I’m new to this forum, and also quite new to Pytorch.
I’m running into an issue that Data loader seems to be quite slow and i’m not sure what the bottle neck is. running on a ryzen 5700, 32 GB mem and a 4700 Super.
I’ve played around with that a bit, I get a huge increase in performance when I set num_workers to 0, reduces the Loading time to about 0.013!
increasing it to 1, I get 2.8 sec. Increasing further to 22 seconds at 8. Does this makes sense?
Increasing the num_workers lowers the loop time from 7.5 sec at 0 workers to 2 sec at 8 workers.
also the results for next epochs are usually much faster. i think dataloader or OS is Caching some information about the location of the file on the storage.

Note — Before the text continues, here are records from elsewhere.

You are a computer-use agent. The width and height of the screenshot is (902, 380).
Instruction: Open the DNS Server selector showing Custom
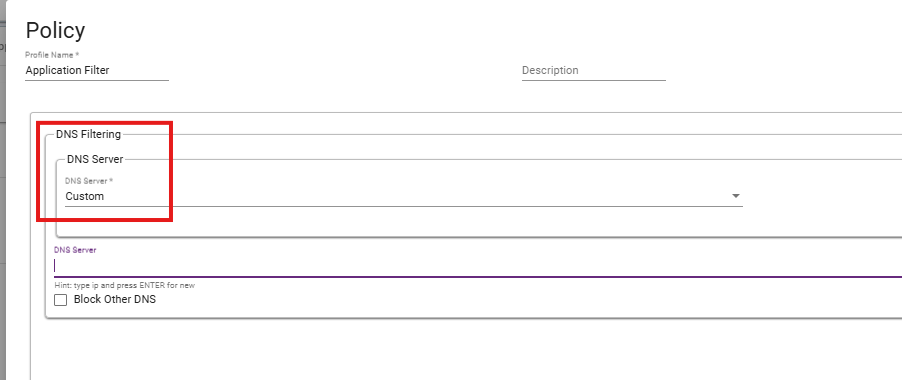point(403,196)
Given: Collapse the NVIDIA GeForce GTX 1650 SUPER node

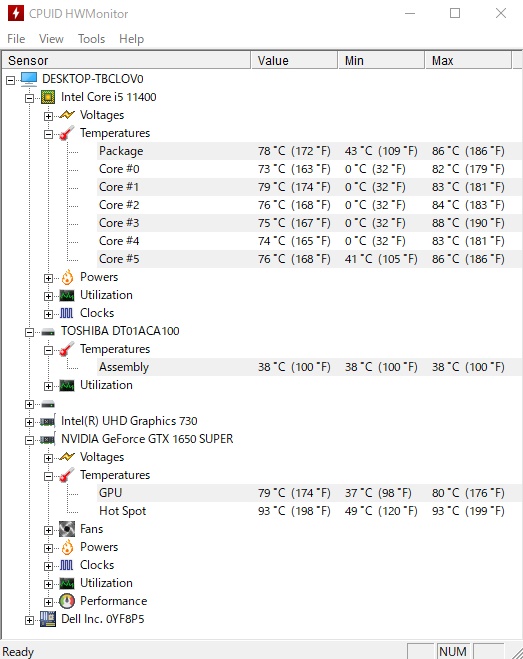Looking at the screenshot, I should (29, 440).
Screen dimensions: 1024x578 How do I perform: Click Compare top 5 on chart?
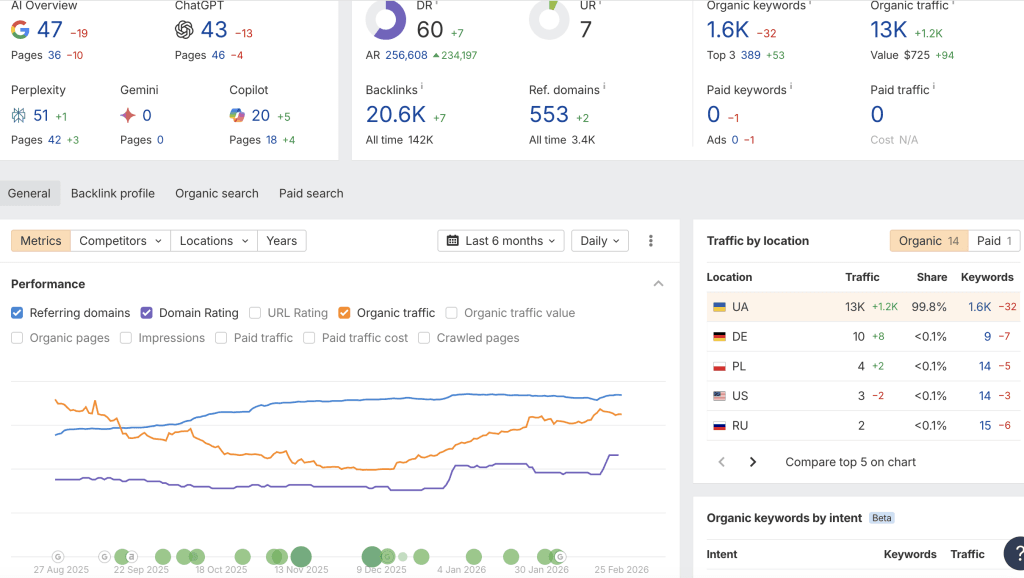tap(850, 462)
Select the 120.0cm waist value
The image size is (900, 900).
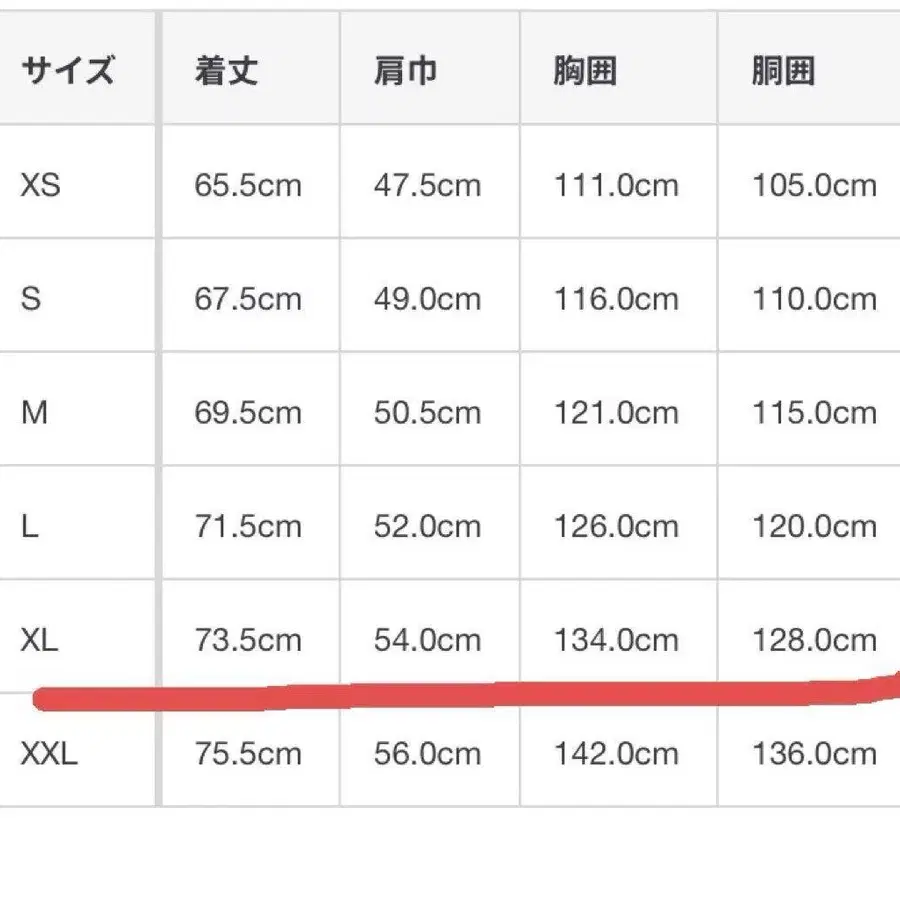pyautogui.click(x=814, y=527)
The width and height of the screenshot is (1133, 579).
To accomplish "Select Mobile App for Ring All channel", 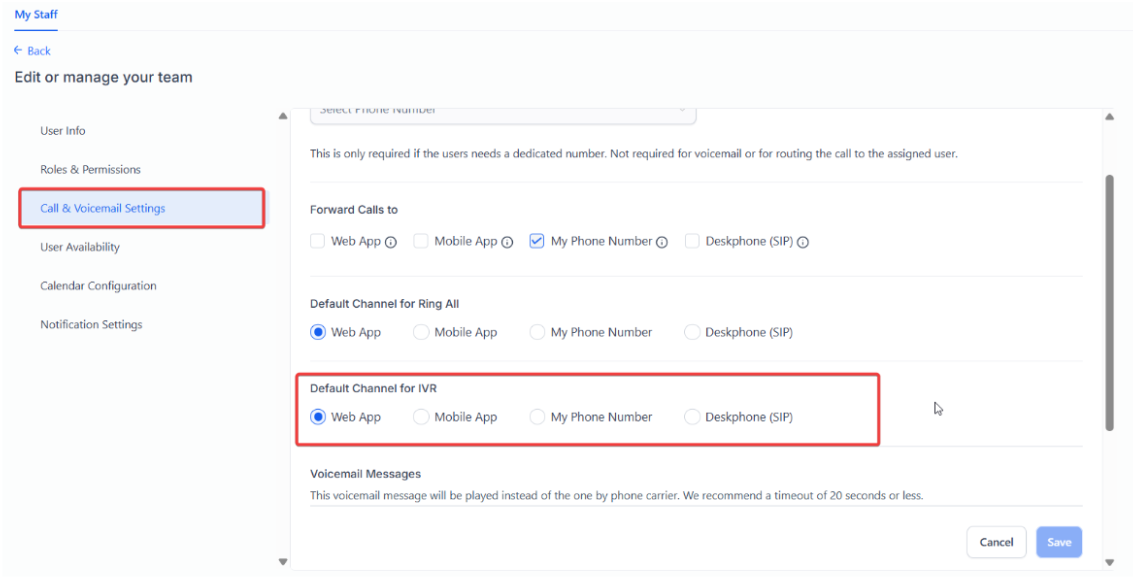I will pyautogui.click(x=421, y=332).
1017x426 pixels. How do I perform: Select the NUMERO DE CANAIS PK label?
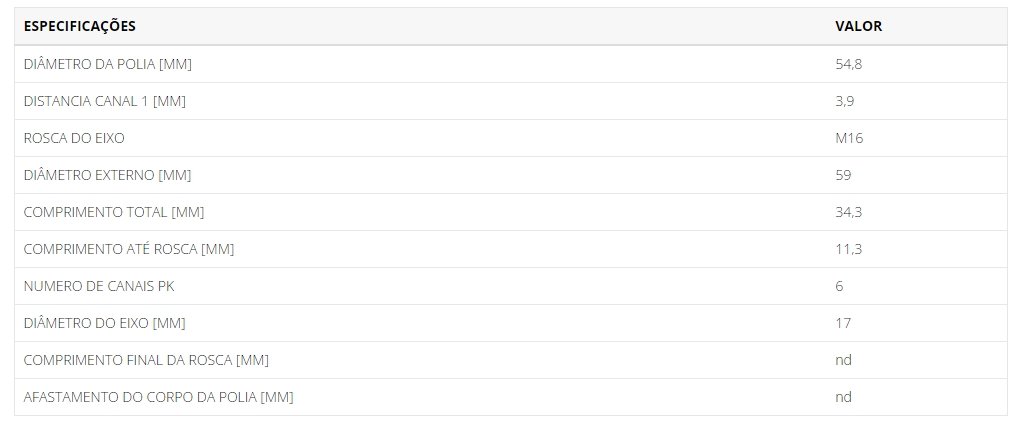click(99, 286)
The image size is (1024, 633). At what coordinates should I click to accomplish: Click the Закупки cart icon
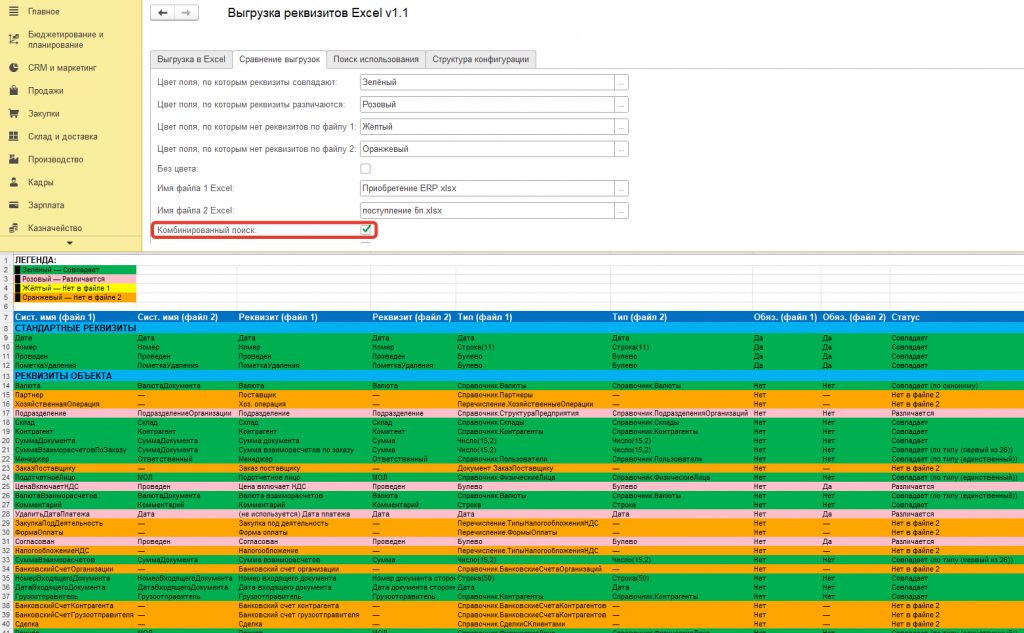(x=13, y=113)
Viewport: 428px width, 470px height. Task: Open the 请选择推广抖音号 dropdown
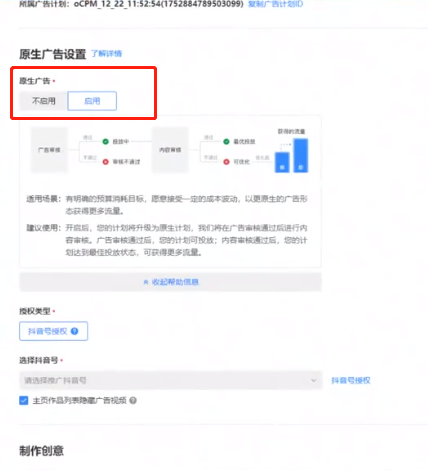[171, 380]
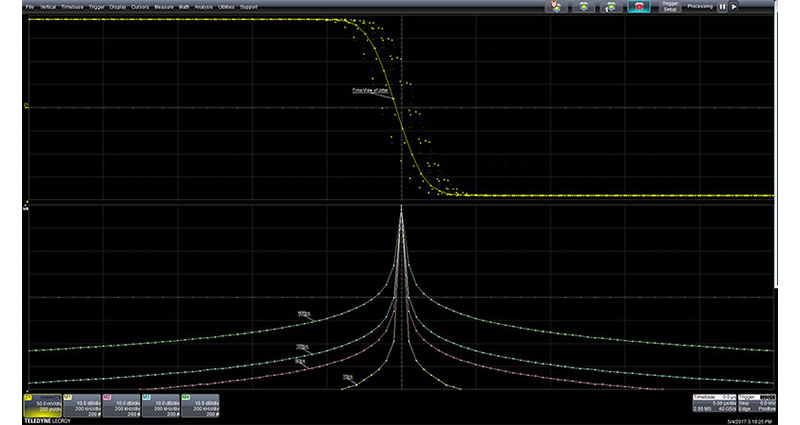
Task: Open the Analysis menu
Action: click(x=205, y=6)

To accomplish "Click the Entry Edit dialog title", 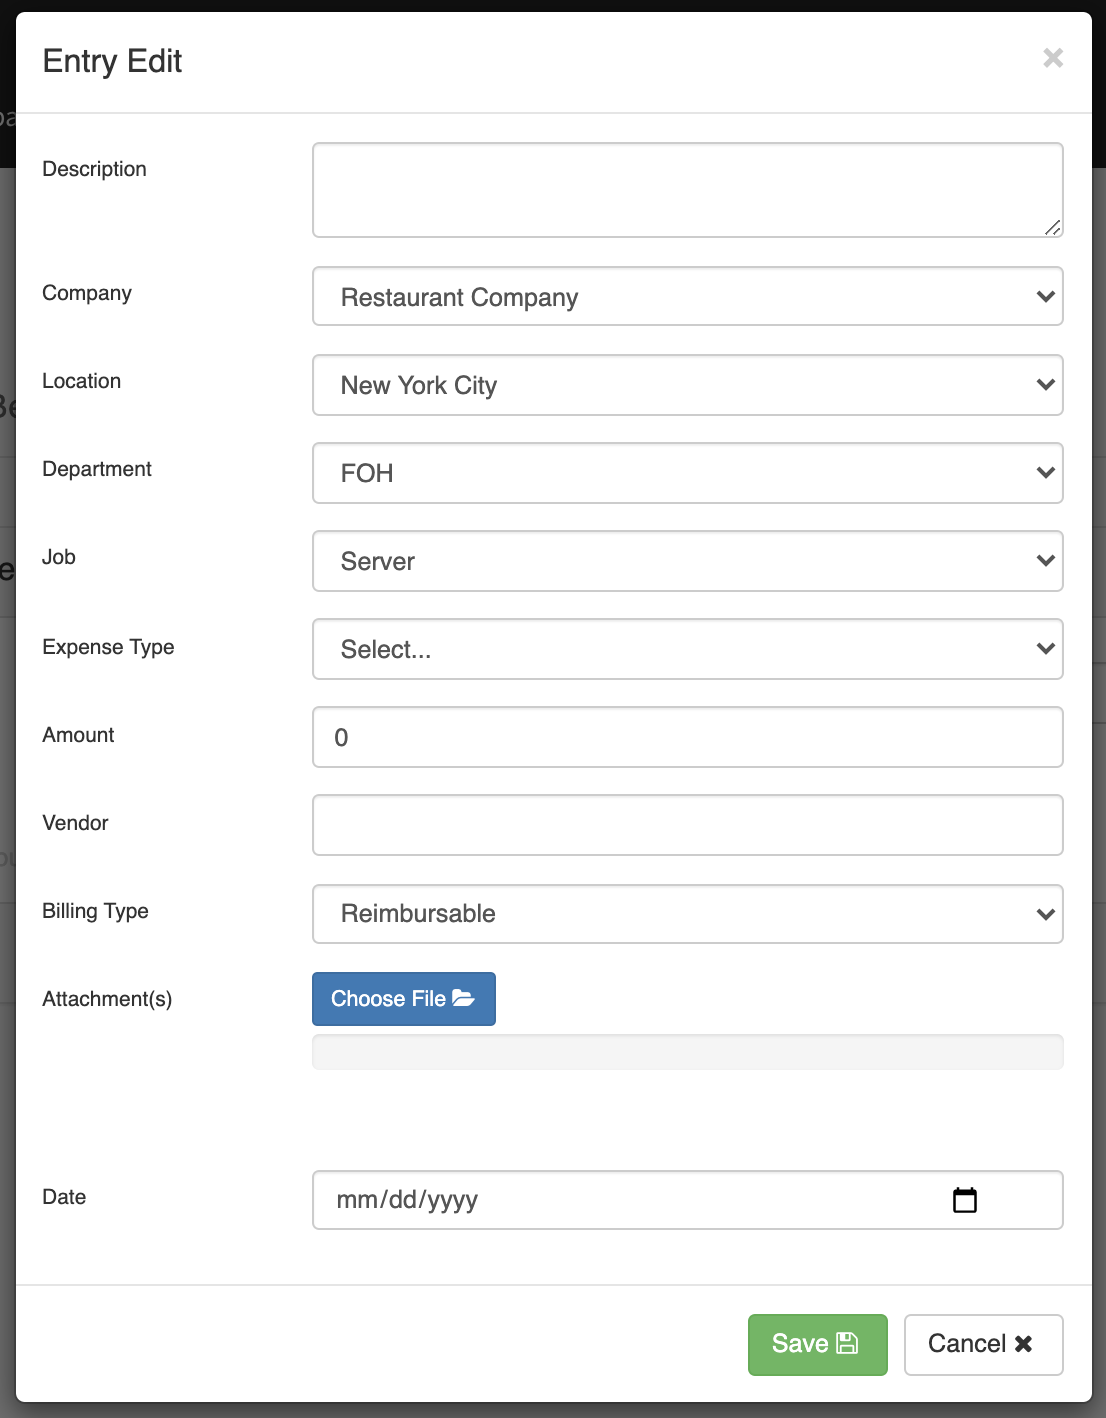I will 112,61.
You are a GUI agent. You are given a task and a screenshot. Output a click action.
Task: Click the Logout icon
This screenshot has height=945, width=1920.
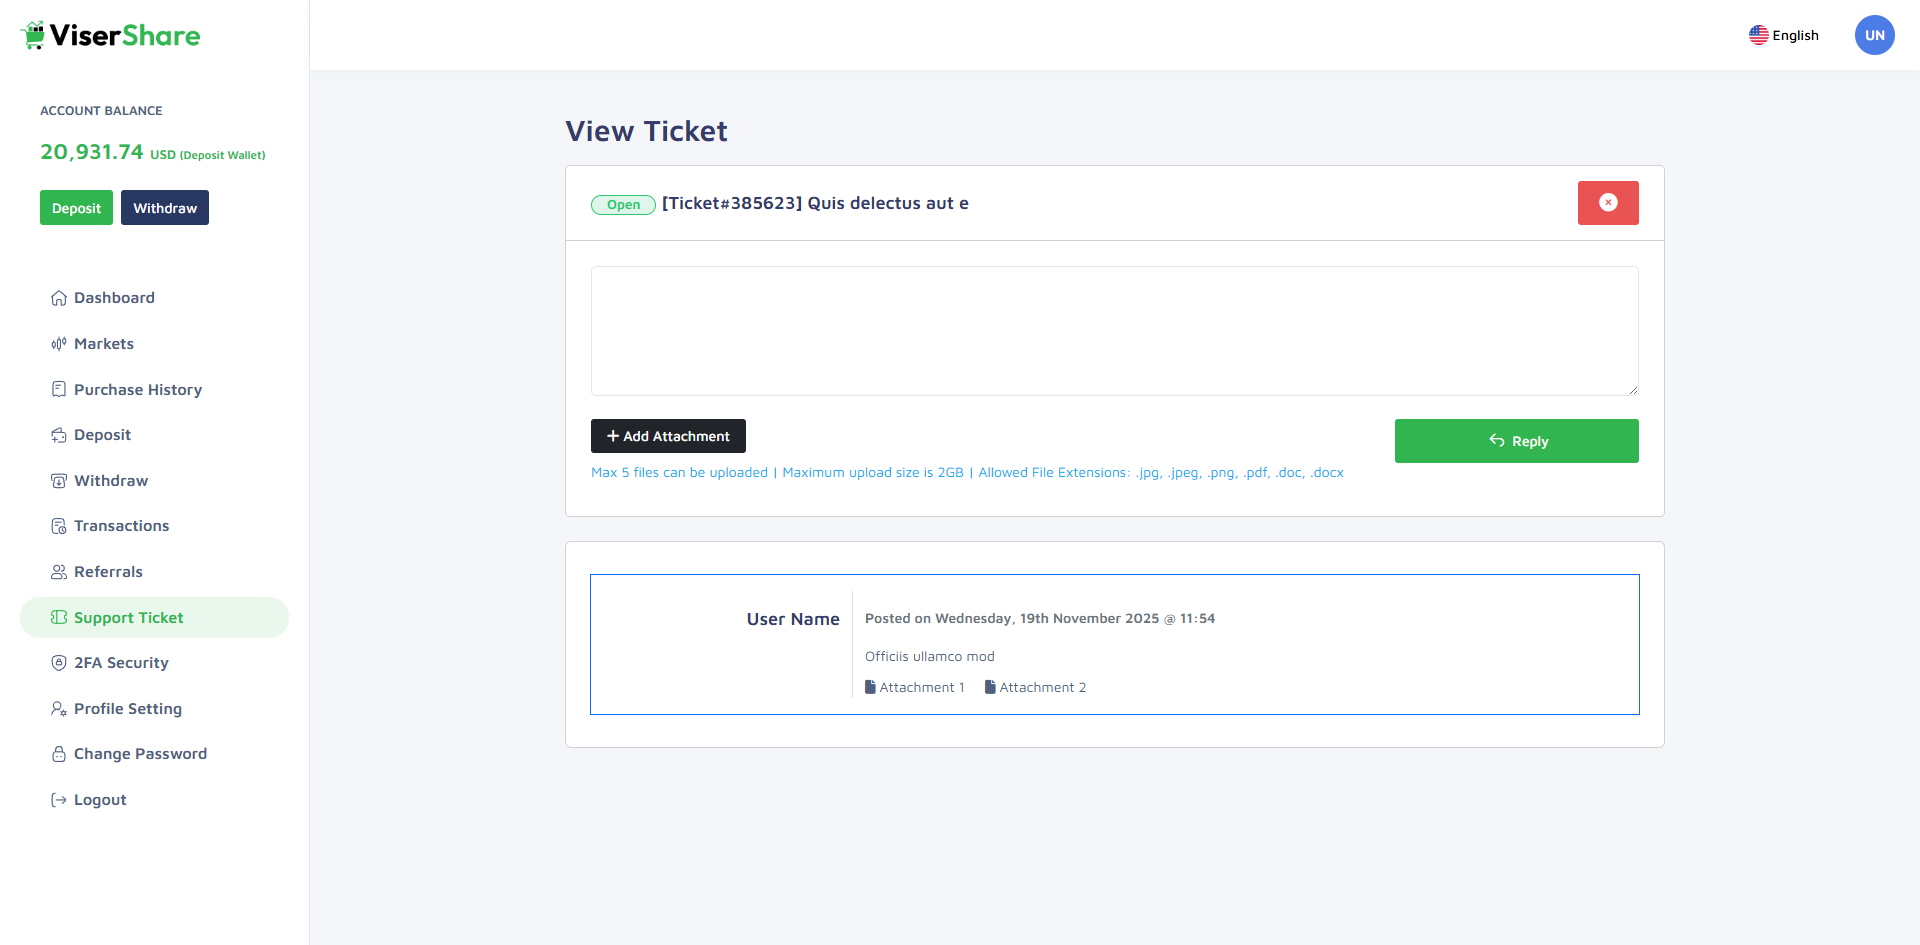(59, 800)
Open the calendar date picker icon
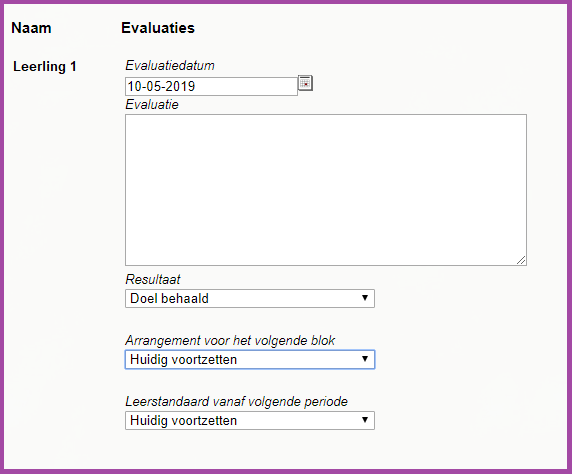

are you using a Windows machine??
I’m using a windows 11 machine with python 3.10.14 and Pytorch 2.2.2.
Your results look much more consistent with or without the data loader than mine.
Looking at my system resources I see very limited activity on PC, for 8 workers:
SSD: no notable percentage difference in use (1~2% of max)
CPU: 10%
Mem: 3GB increase (14.7 to 17.7 GB) in use.
What could be limiting my performance compared to yours?
This separate serialization means that you should take two steps to ensure you are compatible with Windows while using multi-process data loading:
Wrap most of you main script’s code within if __name__ == '__main__': block, to make sure it doesn’t run again (most likely generating error) when each worker process is launched. You can place your dataset and DataLoader instance creation logic here, as it doesn’t need to be re-executed in workers.
Make sure that any custom collate_fn, worker_init_fn or dataset code is declared as top level definitions, outside of the __main__ check. This ensures that they are available in worker processes. (this is needed since functions are pickled as references only, not bytecode.)
i think for this to work you can’t use jupyter notebook.
write .py script.
Tried defining the dataset outside main, but no effect unfortunately.
Reading the link you’ve provided, seems to be a long running issue on Windows that was never resolved. Guess that sticking at 0 num_workers (or running on Linux) is the best way forward.